紫白玉被凤婉灵给,一句话惊醒,不再坚持将绝死有生毒的解药,握在手里。
她解封自身的气血,从气海丹田,拿出一粒紫光丛生的解药。
丹药如有灵,紫气氤氲环绕,滚圆如玉且中心为血红色的。显示不同凡响且尊贵有加。
最玲珑与人心有灵犀,此药出,不用凤婉灵的吩咐,抢在手里,心惊:人这是会算嘛,为何连这女的,造假、掩人耳目之类的都能算到呢?她的修为眼高过顶,自是能看出来。
这粒解药不是,紫白玉心甘情愿的拿出来的,别说她搜身搜不到。
就算将她除命,也不可能,拿出这粒丹药。这分明为藏在丹田,以自身的灵元供养。命存丹药在,命消解药只会化成,紫白玉的修为。
最玲珑微露凶煞,此是真是伪,还需要紫白玉亲口承诺。
凤婉灵请大长老来确认。
秋陌情拿起紫色的灵丹,灵识沟通太族长,闭上眼好一会才睁开。含笑对人点头,人好似有事在身;回想起秋夙臭小子那一堆的烂摊子。只有无耐且自认倒霉的份。
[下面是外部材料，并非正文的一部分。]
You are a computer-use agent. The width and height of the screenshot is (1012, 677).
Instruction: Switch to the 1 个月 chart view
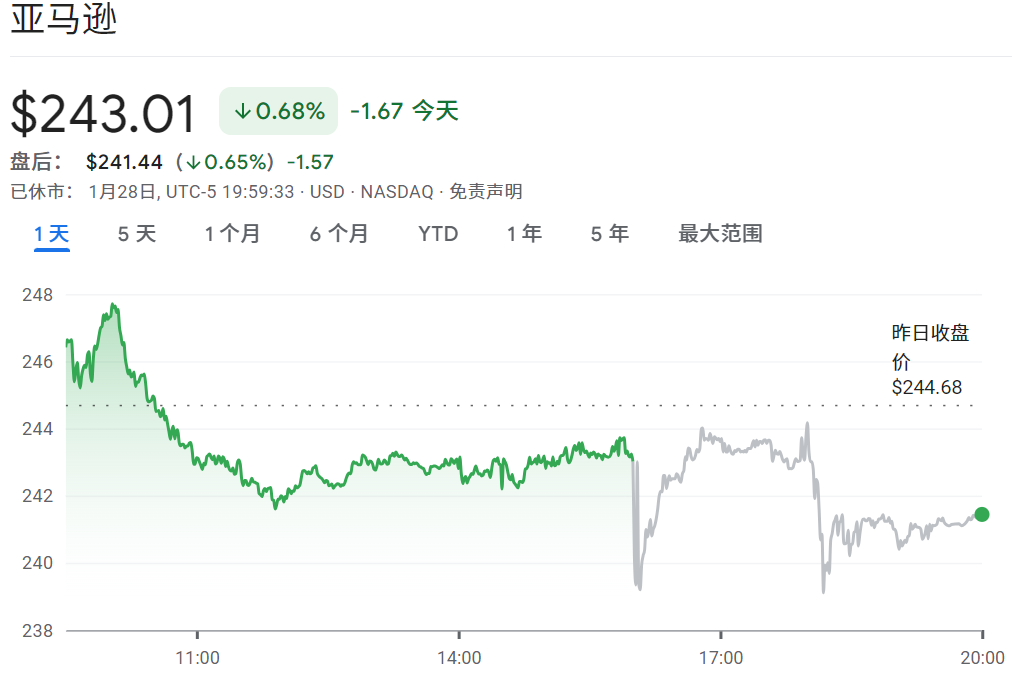[x=232, y=233]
相告人,以灵丹温着,找到秋夙后,不可直接口服,而是以无上的修为,将药化入周身。
待紫色的灵丹转成金色的,才可以服用,并且需要调和自身的灵元,不可太着急运转。
这些,大长老说不出来,太族长通过灵元传音给大长老交代的。
显然,太族长为了躲避最玲珑的拳头,失礼在前,也不回来,在外头混了。
凤婉灵含笑一一应下,得知此为真的,收解药入丹田温养。转身离开夷平林。
“婉灵”秋陌情应接太族长的交代说:“你最近与秋夙怎么样,他没有做什么别的事吧?”
凤婉灵从旁微颤,说:“多谢大长老的关心,我们很好。”
“才怪。”最玲珑冷冷的道:“告诉秋夙死回来,最好别以他的那套来,否则我会让云府的老窝全部都陪葬。他算什么敢在我的眼皮底下称霸王,看我不整死他。”
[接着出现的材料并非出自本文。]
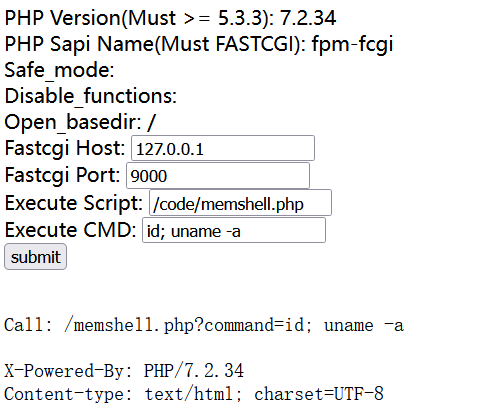491x418 pixels.
Task: Click the 'Call: /memshell.php?command' output line
Action: tap(204, 325)
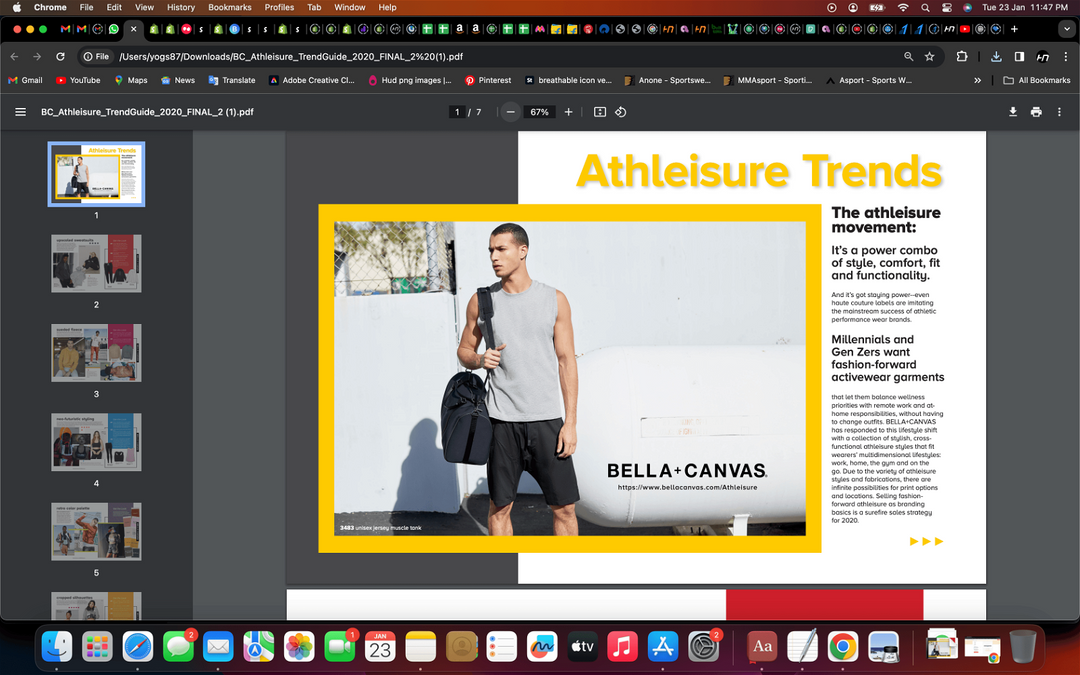The height and width of the screenshot is (675, 1080).
Task: Open the Pinterest bookmark
Action: click(x=488, y=80)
“呵呵”大长老笑的有些难过说:“此为白玉给你与秋夙找事,还回我们会注意。”
凤婉灵制止,凤凰之灵来乱,只道:“有劳大长老的周全,我明白要怎么做,请。”
“慢着”秋陌情从后面说:“你要知晓秋夙是傲气又粗狂的家伙,他做什么事,说什么话都没个分寸及底线,直来直往的让人苦恼。婉灵,他会衷情于你,凡事啊你多费心。”
凤婉灵的眼角滑落星光,顺风雨凄清之余,更带单薄入骨。明明没有什么,一再显示脆弱难当,一击就碎。是梦吧,为何会痛入骨髓又不愿想起,也许她的坚持从来就是他吧?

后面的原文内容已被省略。